The criminal process in California depends upon a lot of factors, including the level of the offense charged (misdemeanor or felony), the nature of the criminal charges and other things.  This is a brief explanation of generally what happens in felony cases:

ARRAIGNMENT • FIRST APPEARANCE

Your arraignment is your first appearance in court after you have been arrested or have been served with a “Notice to Appear.”  The purpose of the arraignment is to formally advise you of the charges against you, advise you of your constitutional rights and request that you enter an initial plea to the charges.  If the case is filed as a misdemeanor and you have an attorney, your attorney may appear for you, and you will not have to go to court.  Your attorney will receive a copy of the formal, written complaint along with the police report and any other evidence that the prosecution has in their possession.

In most cases, if you are in custody at the time of the arraignment, the judge will set a bail amount at your arraignment.  Your attorney can request a reduction in the amount of bail requested by the prosecutor and/or request that you be released on your own recognizance (“O/R”).  Some factors a judge will consider include the following: flight risk, the length of time you have lived in the community, your prior record or lack of prior record, any past failures to appear in court, and the nature and severity of the charges against you.

PRELIMINARY HEARING:

If you were charged with a felony, a preliminary hearing will be held for the judge to decide if there is sufficient evidence to support the charges against you.  The burden of proof is much lower than at trial (i.e. “beyond a reasonable doubt”), however, our office has had many cases were the charges were dismissed due to lack of evidence at the time of the preliminary hearing.   Your attorney may present the case at the time of the preliminary hearing or, more often, may use the preliminary hearing to confront and cross-examine the key witnesses against you and lock down their testimony and determine the inconsistencies in the prosecution’s case based upon the testimony and evidence presented against you.

• **REQUIRED ACTIONS**:
(1) In the overview of the California criminal process, rewrite the paragraph beginning "In most cases, if you are in custody" as a short bulleted list that keeps its main facts.
(2) Carry on the overview of the California criminal process from the point where it stops.

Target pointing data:
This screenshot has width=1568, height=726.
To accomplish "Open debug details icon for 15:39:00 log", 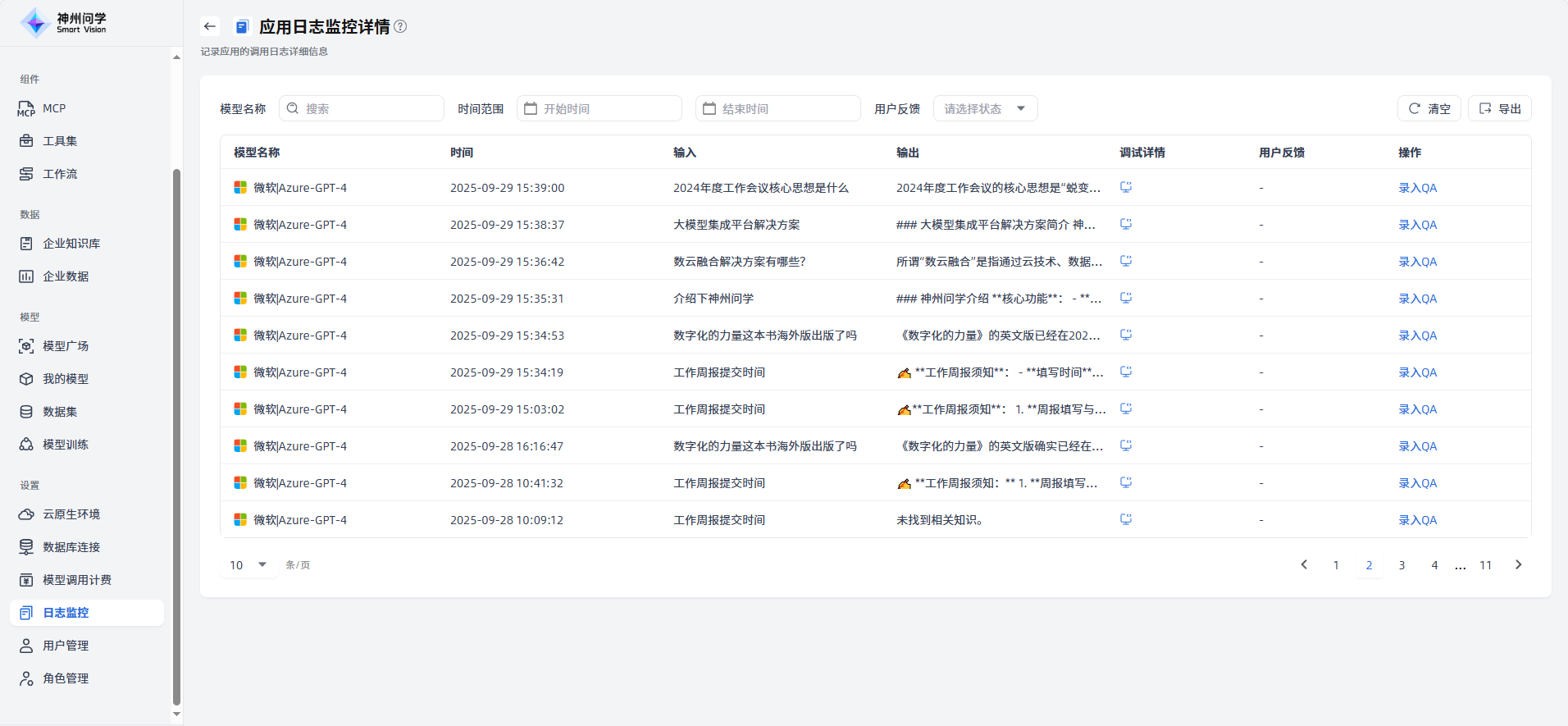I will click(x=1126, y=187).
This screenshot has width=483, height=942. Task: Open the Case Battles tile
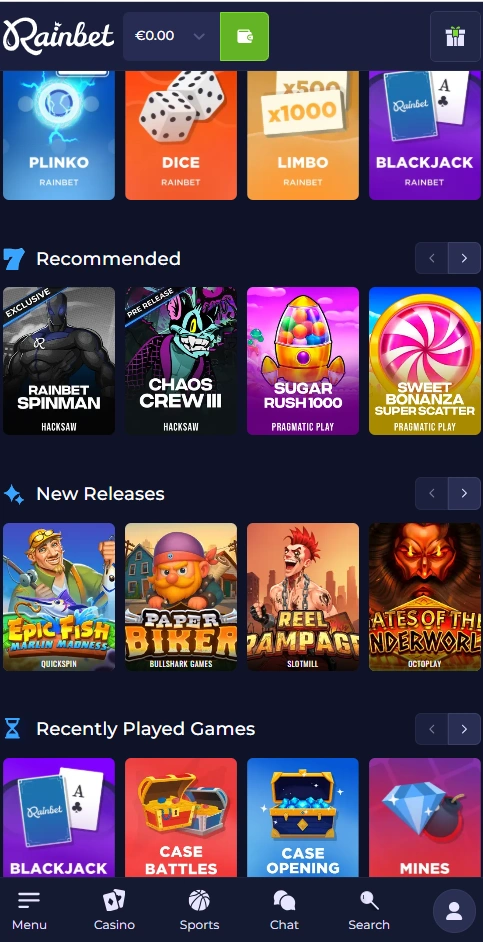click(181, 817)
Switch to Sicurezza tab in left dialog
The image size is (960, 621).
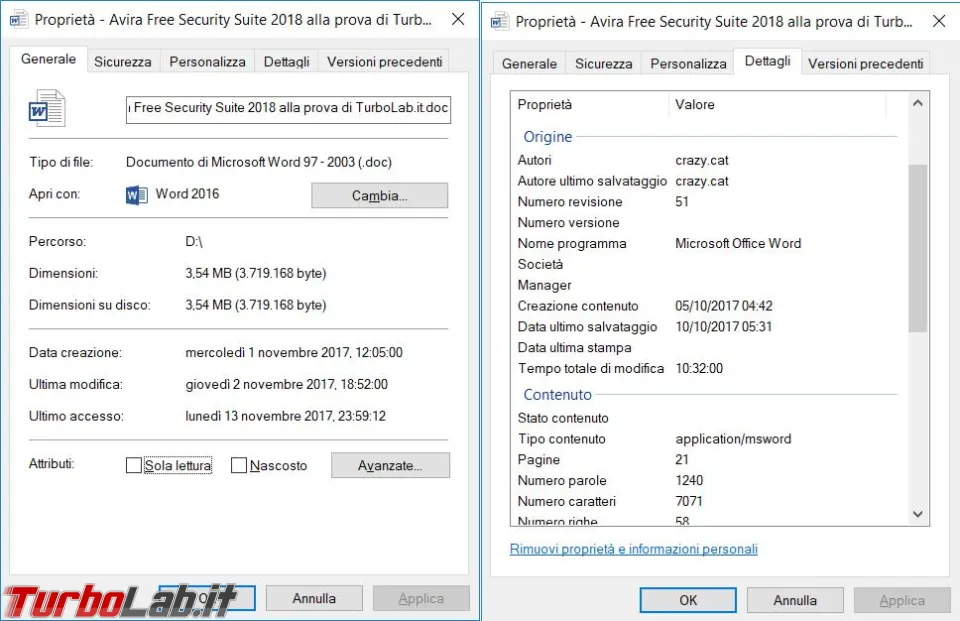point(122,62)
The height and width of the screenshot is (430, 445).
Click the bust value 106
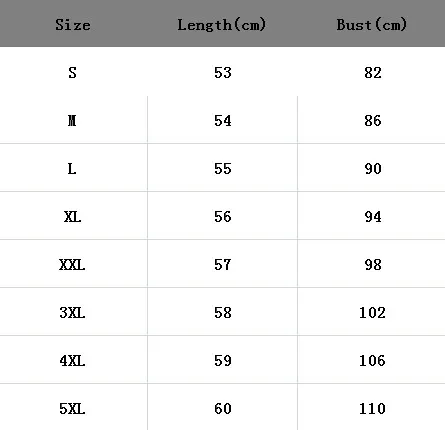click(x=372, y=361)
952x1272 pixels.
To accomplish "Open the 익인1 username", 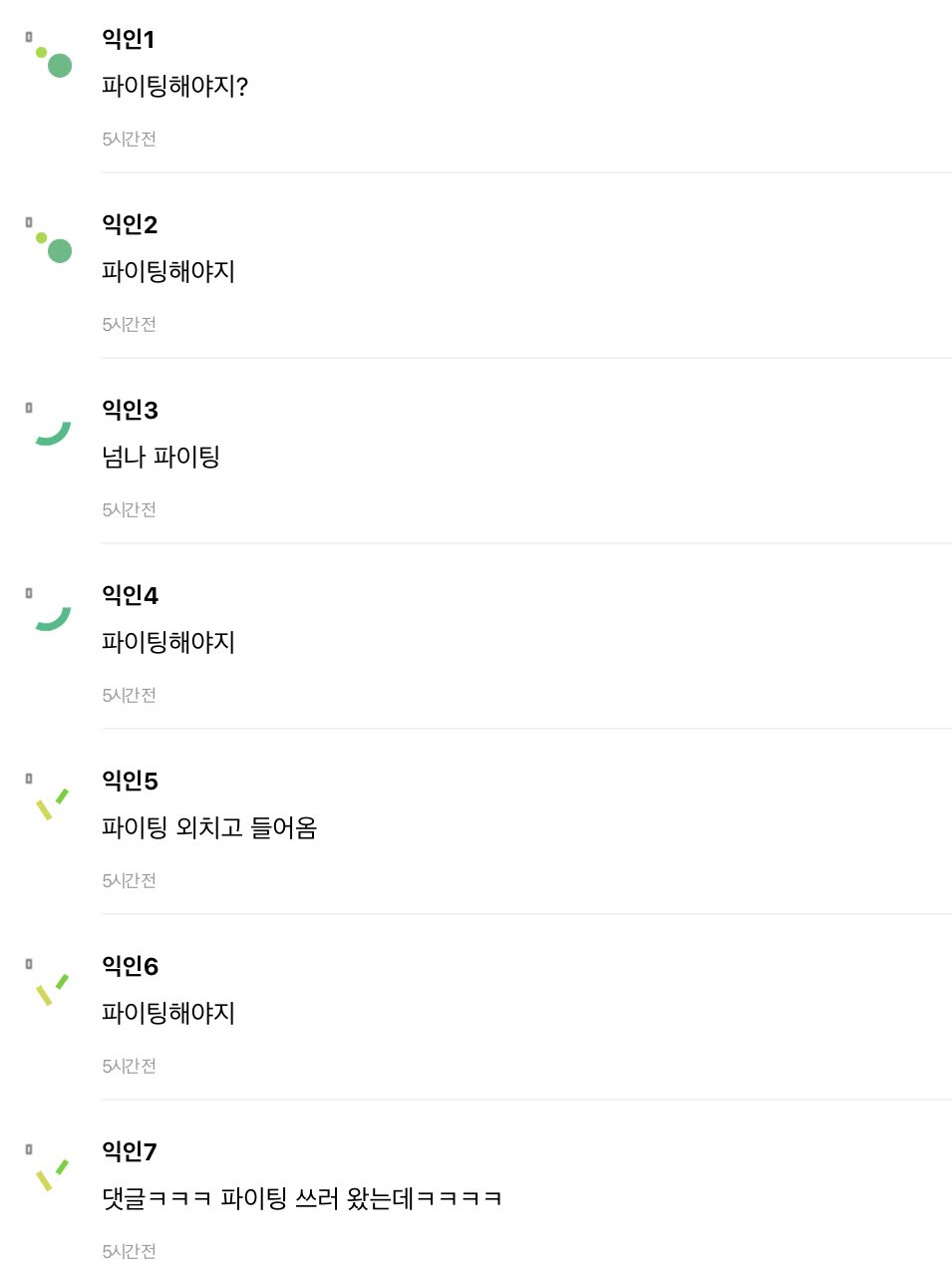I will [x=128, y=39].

• **ANSWERS PROVIDED**:
(1)
- If you are in custody at the time of the arraignment, the judge will in most cases set bail at the arraignment.
- Your attorney can ask for a reduction of the bail amount the prosecutor requests and/or ask that you be released on your own recognizance ("O/R").
- Factors the judge considers include:
  - flight risk
  - how long you have lived in the community
  - your prior record or lack of one
  - any past failures to appear in court
  - the nature and severity of the charges against you

(2)
ARRAIGNMENT IN SUPERIOR COURT:

If you have been charged with a felony and the judge determines at the preliminary hearing that there is probable cause to support the charges against you, your case will be sent for trial to the Superior Court.  You will then be arraigned on the “information” or “charging document” that will be filed by the prosecutor.  The prosecutor may also file additional charges they believe were proven at the preliminary hearing.  At this time, you are again formally advised of the charges against you, your constitutional rights and future court dates.

PRE-TRIAL CONFERENCE:

The pre-trial conference occurs after your arraignment.  This is a hearing which allows your attorney to discuss a possible resolution of your case with the prosecutor and, sometimes, the judge.  This may be the time that your attorney can negotiate the best possible plea agreement for you.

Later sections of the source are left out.